- [About this task]:
Among the lines below, return each one that contains the word "LÍNEAS".
*****
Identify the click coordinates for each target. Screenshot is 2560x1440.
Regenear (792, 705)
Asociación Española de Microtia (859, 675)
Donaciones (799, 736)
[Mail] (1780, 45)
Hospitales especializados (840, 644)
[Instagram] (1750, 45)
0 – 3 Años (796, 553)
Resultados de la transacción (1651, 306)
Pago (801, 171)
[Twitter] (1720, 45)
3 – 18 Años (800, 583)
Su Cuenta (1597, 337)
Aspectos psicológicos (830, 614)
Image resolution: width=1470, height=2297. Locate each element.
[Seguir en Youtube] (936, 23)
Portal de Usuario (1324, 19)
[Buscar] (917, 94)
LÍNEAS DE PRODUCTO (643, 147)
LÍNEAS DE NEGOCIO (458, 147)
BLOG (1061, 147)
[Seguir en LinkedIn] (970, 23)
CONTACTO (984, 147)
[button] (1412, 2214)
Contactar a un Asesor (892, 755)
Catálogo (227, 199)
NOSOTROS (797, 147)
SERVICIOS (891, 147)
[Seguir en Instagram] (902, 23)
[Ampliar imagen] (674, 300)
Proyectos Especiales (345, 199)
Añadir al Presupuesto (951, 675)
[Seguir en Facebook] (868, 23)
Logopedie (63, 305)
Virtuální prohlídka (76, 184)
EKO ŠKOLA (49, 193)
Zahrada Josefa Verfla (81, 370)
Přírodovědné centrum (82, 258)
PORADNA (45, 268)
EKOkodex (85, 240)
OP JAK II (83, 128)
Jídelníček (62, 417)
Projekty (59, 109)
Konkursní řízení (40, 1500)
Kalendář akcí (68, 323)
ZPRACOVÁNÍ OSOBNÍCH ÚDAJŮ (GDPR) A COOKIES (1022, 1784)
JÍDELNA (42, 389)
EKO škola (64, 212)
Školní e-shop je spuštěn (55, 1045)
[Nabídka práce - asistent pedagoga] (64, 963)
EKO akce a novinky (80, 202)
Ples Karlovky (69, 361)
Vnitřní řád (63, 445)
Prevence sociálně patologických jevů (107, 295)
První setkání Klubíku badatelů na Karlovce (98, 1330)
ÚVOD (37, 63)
*****
- [Task solution]:
LÍNEAS DE PRODUCTO (643, 147)
LÍNEAS DE NEGOCIO (458, 147)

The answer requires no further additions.